Sprauge-Dawley rats (n=47) were anesthetized by either pentobarbital or inhaled isoflurane, and placed into groups: control, trauma (laparotomy) sham shock, T/HS (MAP of 30 mmHg × 45 min), pre-treatment with an ADP receptor antagonist, or T/HS with isoflurane initiated during resuscitation. ALI was determined by BALF protein and pulmonary immunofluorescence. PlateletMapping™ specifically evaluated thrombin-independent inhibition of the ADP and AA pathways of platelet activation.
Pre-treatment with isoflurane abrogated ALI as measured by both BAL fluid protein and pulmonary immunofluorescence (p<0.001). PlateletMapping™, revealed specific platelet ADP-pathway inhibition with isoflurane (p<0.001). Pre-treatment with an ADP receptor antagonist decreased ALI to sham levels, confirming that specific platelet ADP inhibition decreases ALI. Isoflurane initiated during resuscitation also decreased ALI (p<0.001).
Isoflurane attenuates ALI through an anti-platelet mechanism, in part, through inhibition of the platelet ADP pathway. Isoflurane given post-injury also protects against ALI, and highlights the potential applications of this therapy in various ischemia/reperfusion clinical scenarios.

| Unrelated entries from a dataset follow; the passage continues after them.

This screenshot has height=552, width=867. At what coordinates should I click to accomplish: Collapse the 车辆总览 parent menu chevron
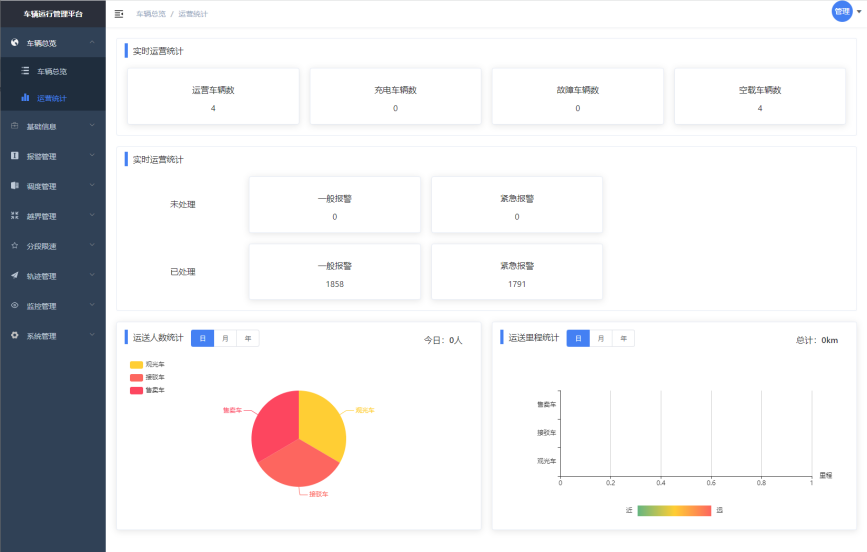click(92, 43)
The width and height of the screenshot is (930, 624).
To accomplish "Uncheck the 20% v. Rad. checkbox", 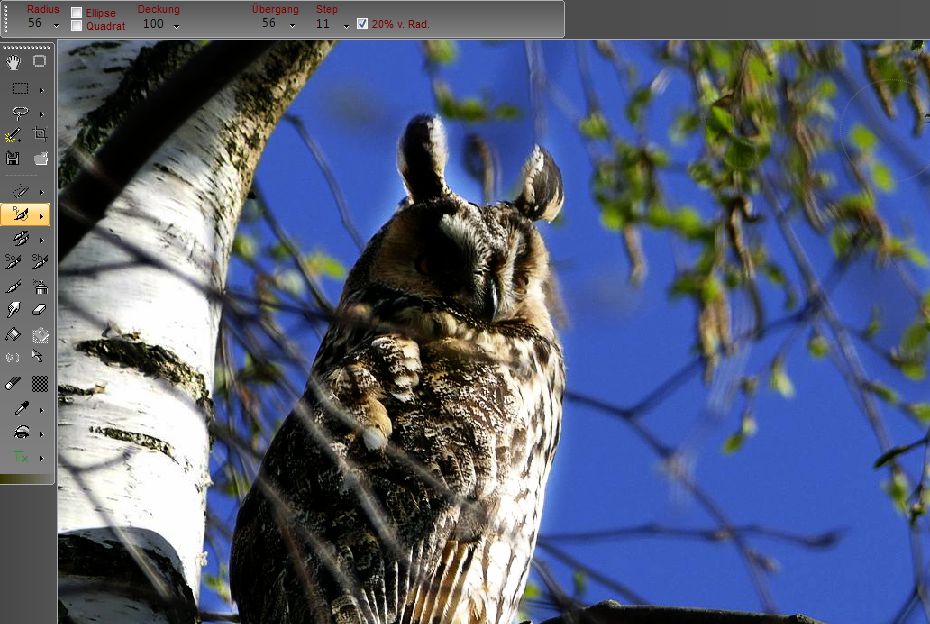I will coord(362,23).
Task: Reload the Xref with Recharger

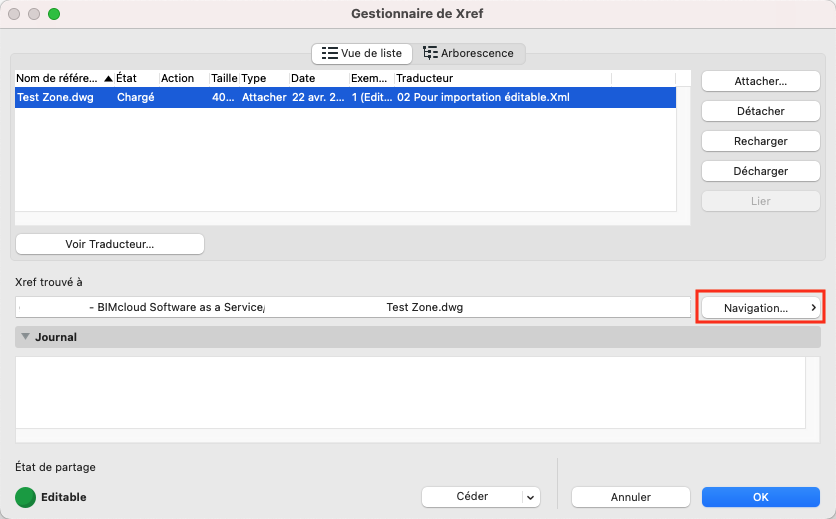Action: pyautogui.click(x=760, y=141)
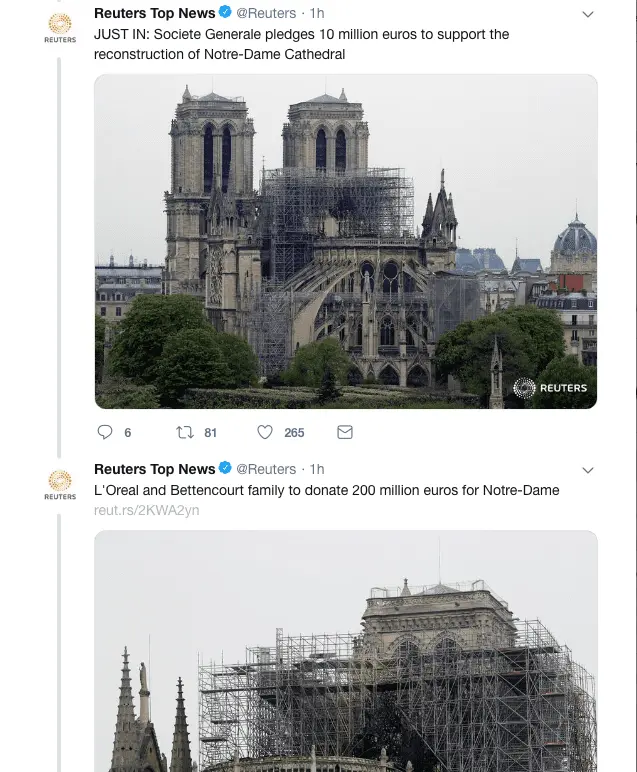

Acute lung injury (ALI), and the more severe form, acute respiratory distress syndrome (ARDS), continue to have high morbidity and mortality in severely injured trauma patients, without any known effective pharmacologic therapy.1,2 Neutrophils are believed to be the principle cellular mediators in ALI/ARDS, but emerging evidence supports a strong coupling of both coagulation and innate immunity in inflammatory processes.3 This relationship is particularly compelling in ALI, since pre-clinical sepsis,4 transfusion-related acute lung injury (TRALI),5 and trauma/hemorrhagic shock (T/HS)6 models demonstrate improved outcomes with platelet inhibition.
Halogenated ethers (i.e. isoflurane, sevoflurane) are known to possess anti-inflammatory properties and have been shown to prevent sepsis-mediated ALI,7 as well as ischemia/reperfusion injury following cardiac bypass (CBP) procedures.8 These volatile gasses are known to prevent neutrophil adhesion to the endothelium,9,10 but the exact mechanism remains unclear. Recently, sub-anesthetic doses of sevoflurane have been shown to inhibit granulocyte-platelet interactions,11 suggesting a possible reagent to uncouple coagulation and the maladaptive innate immunity in ALI/ARDS. Thus, platelets appear to have a role in the pathogenesis of ALI via a response to the initial insult resulting in neutrophil activation and release of inflammatory mediators. Therefore, we hypothesized that isoflurane would attenuate T/HS-mediated ALI through platelet inhibition.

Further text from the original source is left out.